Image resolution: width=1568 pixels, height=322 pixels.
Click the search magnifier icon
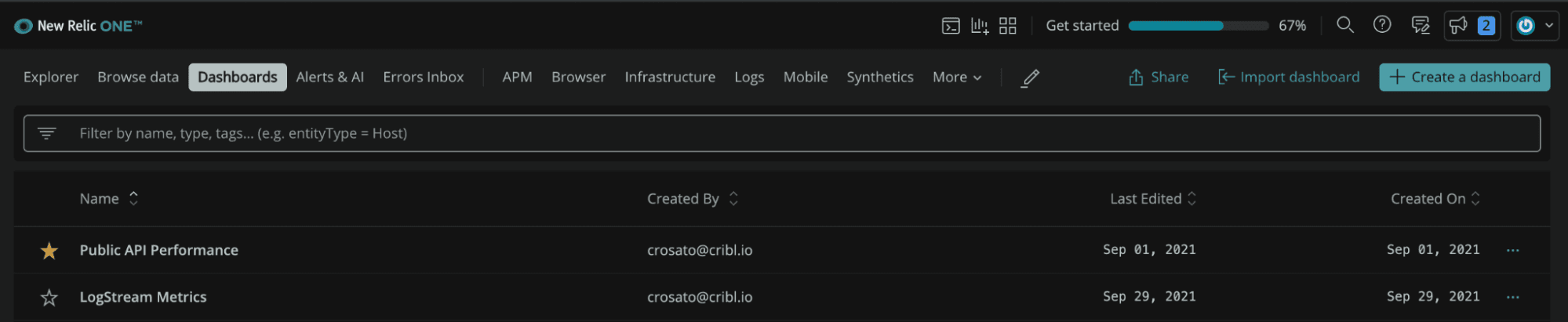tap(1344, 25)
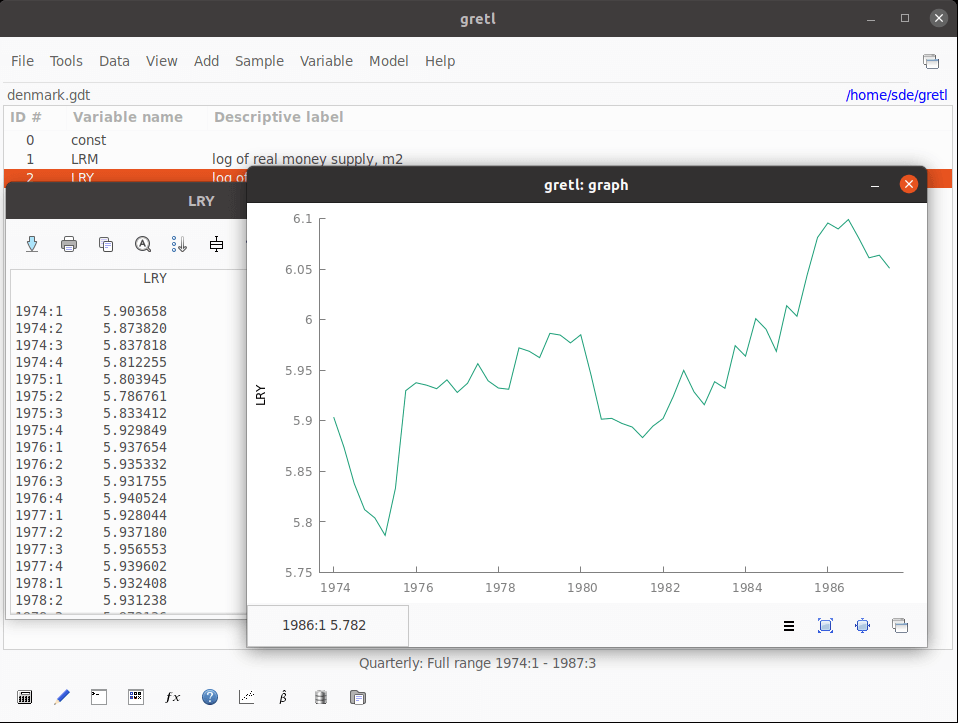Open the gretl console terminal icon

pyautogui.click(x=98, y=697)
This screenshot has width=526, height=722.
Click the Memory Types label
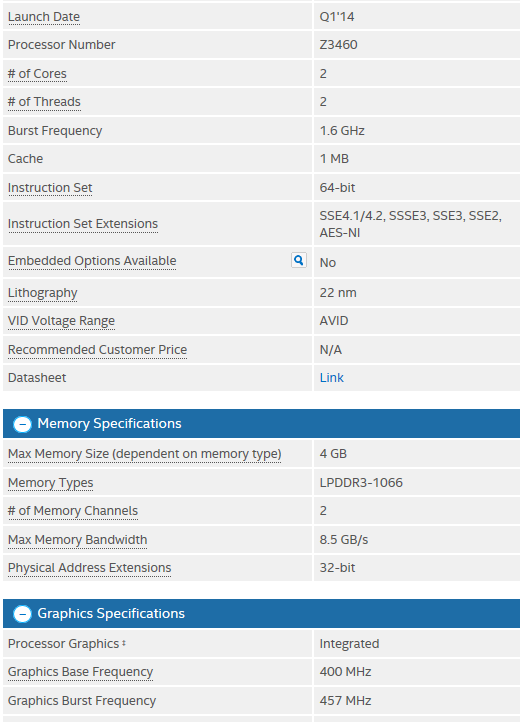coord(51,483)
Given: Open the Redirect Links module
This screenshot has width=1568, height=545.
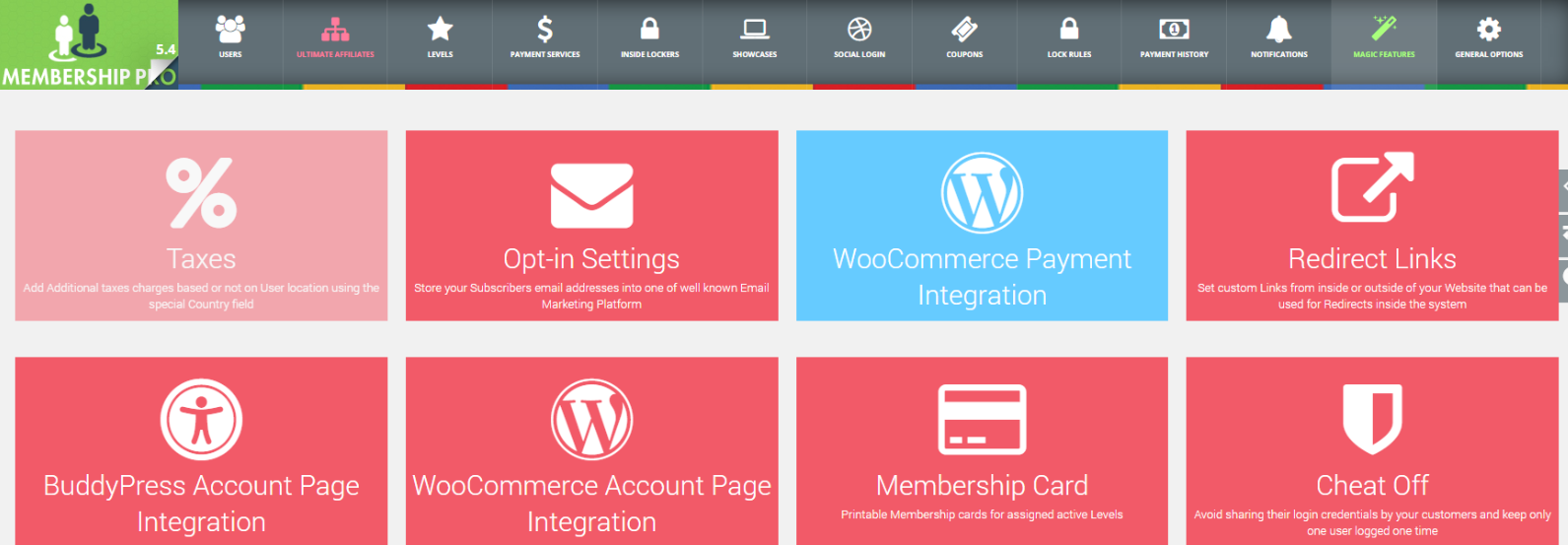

━━━━━━━━━━━━━━━━━━━━

Copy out every line of the listing above word for word, omitting the pictures.

Image resolution: width=1568 pixels, height=322 pixels.
Click the search magnifier icon
tap(1344, 25)
Open the gretl console terminal icon

pyautogui.click(x=98, y=697)
This screenshot has width=526, height=722.
Click the Memory Types label
coord(51,483)
Given: Open the Redirect Links module
This screenshot has width=1568, height=545.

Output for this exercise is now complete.